The US's Lending Club, perhaps the strongest player in the industry, originated US$3.1 billion ($4.8b) in loans in its last quarter — and yet still delivered a small net loss.
The UK's Funding Circle is considerably smaller, and the ink is redder. It gave an indication of what a slower economy might do to the industry when it cut its 2019 revenue growth forecast in half, to 20 per cent. Its shares have lost half their value since June.
These are not birth pangs. Lending Club and Funding Circle were founded 13 and nine years ago, respectively. Others, such as Prosper and Sofi, are also getting on in years, too.
A slick digital platform, as it turns out, is not enough. Lenders and borrowers need to be found — and finding them is difficult.
On the lending side, there were not enough individuals out there willing to put their money at risk in someone else's small business or credit card consolidation loan.
The industry solved this by going wholesale, selling the loans they originate to banks and asset managers, or bundling them up to be consumed by capital markets.
Year to date, US$9b in marketplace loans have been securitised and sold into markets, according to Finsight.
Hence "peer-to-peer lending" became "marketplace lending". One of the "peers" was cut largely out of the picture.

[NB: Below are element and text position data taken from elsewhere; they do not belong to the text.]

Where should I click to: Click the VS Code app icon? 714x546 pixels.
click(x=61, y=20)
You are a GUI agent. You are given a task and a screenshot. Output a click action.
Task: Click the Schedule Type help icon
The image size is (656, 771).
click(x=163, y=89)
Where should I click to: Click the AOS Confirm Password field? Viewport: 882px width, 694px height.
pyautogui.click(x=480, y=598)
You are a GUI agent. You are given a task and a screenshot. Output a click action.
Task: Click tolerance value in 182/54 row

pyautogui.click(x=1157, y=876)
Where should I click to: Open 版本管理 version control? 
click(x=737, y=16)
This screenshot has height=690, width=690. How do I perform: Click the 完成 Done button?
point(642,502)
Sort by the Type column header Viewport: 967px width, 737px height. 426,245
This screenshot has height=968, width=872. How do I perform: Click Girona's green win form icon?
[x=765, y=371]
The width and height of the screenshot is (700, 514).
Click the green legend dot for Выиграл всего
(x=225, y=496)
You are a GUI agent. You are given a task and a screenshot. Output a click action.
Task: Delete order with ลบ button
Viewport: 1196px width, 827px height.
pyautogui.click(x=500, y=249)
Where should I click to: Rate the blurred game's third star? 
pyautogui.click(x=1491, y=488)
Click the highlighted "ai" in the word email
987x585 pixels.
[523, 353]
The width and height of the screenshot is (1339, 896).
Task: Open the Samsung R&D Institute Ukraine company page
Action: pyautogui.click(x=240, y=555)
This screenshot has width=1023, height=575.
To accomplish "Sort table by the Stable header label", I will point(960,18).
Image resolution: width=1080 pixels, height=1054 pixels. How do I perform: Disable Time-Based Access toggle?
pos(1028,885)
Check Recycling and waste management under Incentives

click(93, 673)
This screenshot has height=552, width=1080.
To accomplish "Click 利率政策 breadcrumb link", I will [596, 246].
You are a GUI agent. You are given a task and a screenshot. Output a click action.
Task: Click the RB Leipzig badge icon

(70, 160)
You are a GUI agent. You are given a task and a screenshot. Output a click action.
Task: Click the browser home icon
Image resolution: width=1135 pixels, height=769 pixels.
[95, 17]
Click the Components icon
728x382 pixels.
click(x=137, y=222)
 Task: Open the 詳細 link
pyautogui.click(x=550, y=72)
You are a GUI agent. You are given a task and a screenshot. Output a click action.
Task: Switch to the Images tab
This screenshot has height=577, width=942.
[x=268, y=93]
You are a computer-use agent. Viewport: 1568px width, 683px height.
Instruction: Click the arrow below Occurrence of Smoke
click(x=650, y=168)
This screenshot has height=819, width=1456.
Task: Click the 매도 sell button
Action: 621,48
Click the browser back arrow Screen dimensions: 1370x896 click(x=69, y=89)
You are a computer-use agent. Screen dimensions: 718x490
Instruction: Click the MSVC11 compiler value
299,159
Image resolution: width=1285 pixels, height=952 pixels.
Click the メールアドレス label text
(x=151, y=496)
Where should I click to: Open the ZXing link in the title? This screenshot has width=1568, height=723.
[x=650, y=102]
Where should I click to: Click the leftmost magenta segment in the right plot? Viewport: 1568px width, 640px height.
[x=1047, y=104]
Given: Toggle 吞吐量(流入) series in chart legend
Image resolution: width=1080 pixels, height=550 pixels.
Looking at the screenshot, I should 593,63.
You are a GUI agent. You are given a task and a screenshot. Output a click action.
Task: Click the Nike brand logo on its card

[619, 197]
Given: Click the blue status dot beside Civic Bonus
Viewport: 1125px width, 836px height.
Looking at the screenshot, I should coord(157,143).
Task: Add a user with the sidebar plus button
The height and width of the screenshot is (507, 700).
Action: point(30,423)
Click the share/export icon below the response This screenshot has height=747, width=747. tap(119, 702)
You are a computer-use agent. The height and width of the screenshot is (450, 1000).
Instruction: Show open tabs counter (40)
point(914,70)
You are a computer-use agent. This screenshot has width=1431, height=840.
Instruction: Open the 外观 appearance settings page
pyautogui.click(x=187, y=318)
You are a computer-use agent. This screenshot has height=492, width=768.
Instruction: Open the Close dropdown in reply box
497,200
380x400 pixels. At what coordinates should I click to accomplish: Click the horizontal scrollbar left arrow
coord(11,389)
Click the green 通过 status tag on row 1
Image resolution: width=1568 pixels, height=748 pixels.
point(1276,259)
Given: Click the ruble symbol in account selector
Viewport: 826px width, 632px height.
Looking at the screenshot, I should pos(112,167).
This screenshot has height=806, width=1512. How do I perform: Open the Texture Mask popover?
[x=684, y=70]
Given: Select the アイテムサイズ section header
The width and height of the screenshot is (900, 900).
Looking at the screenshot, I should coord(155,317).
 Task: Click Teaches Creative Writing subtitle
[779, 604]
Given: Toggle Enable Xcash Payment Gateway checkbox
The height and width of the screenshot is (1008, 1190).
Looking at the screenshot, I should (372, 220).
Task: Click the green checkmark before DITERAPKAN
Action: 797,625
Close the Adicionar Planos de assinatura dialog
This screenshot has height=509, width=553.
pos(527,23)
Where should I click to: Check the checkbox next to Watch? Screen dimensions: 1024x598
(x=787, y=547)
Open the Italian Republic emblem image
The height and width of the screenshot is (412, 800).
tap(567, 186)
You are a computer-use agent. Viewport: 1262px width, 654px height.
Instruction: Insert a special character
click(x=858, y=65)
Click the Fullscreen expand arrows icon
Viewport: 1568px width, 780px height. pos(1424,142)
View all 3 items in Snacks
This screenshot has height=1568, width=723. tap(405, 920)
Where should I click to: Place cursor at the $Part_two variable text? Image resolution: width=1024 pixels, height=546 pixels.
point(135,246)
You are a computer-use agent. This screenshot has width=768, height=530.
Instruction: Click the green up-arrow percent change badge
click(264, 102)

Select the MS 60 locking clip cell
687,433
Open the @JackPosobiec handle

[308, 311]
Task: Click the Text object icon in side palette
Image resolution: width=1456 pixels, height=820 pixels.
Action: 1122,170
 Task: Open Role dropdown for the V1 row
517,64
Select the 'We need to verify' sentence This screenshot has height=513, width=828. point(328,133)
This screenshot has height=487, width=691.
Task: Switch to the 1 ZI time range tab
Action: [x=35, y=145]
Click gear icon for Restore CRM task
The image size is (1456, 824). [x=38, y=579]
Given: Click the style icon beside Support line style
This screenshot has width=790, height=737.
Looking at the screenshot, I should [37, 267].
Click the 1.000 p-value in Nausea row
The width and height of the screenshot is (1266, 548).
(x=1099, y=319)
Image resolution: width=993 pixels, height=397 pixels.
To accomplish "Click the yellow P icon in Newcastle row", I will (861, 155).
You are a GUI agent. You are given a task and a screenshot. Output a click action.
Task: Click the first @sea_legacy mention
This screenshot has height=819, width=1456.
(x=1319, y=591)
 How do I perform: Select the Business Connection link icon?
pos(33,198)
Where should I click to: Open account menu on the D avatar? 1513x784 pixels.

But the problem of finding borrowers remains, a difficulty reflected in high marketing costs. They eat up more than a third of revenue at Lending Club and more than 40 per cent at Funding Circle. Much of this goes to internet advertising, and, industry insiders say, to advertising on just two venues: Credit Karma and Lending Tree, where customers can compare and shop for various loan products (Lending Tree is a public company and, unlike so many marketplace lenders, it is profitable).
The core problem is that lending is a spread business. It is about maximising the difference between the cost of capital and the return on it.
Banks are likely to maintain a permanent edge in the former, given that they can take government-guaranteed deposits. And because their balance sheets are leveraged, they can accept reasonably low returns on their loans (4 per cent, say) and still make money.
Yes, banks' legacy infrastructure drags down their returns. And there are some classes of borrowers — small businesses, or individuals with spotty credit — that banks are not nimble enough to serve well.
But banks' structural advantages remain a massive barrier for the upstarts.
And the challenges will be even greater in a recession, as investors naturally shy away from riskier loans and towards the safety of insured deposits.
However, there may be a bright spot for the loan marketplaces. Those that manage to survive the next downturn, whenever it comes, may be able to consolidate the market, gaining scale and spreading their marketing costs across a larger revenue base.
And if they can prove that they can lend profitably through a recession, they should come out the other side with more investor confidence and, as such, a lower cost of capital.
And who is likely to whether a storm?
Rhydian Lewis, chief executive of the UK based platform RateSetter, believes it will be those that follow the "tortoise" model.
That means working with investors with a low cost of capital (RateSetter, unusually, have stuck with retail investors looking for an alternative to bank deposits), and avoiding yield-hungry hedge funds.
It means not reaching too hard for high returns, which will become high losses in a recession. It means sticking to niches with good borrowers, who are too hard for big banks to serve. Finally, it means not spending excessively on marketing.
All this, of course, implies slow growth: hence the tortoise. But the hares are set for a very nasty couple of years.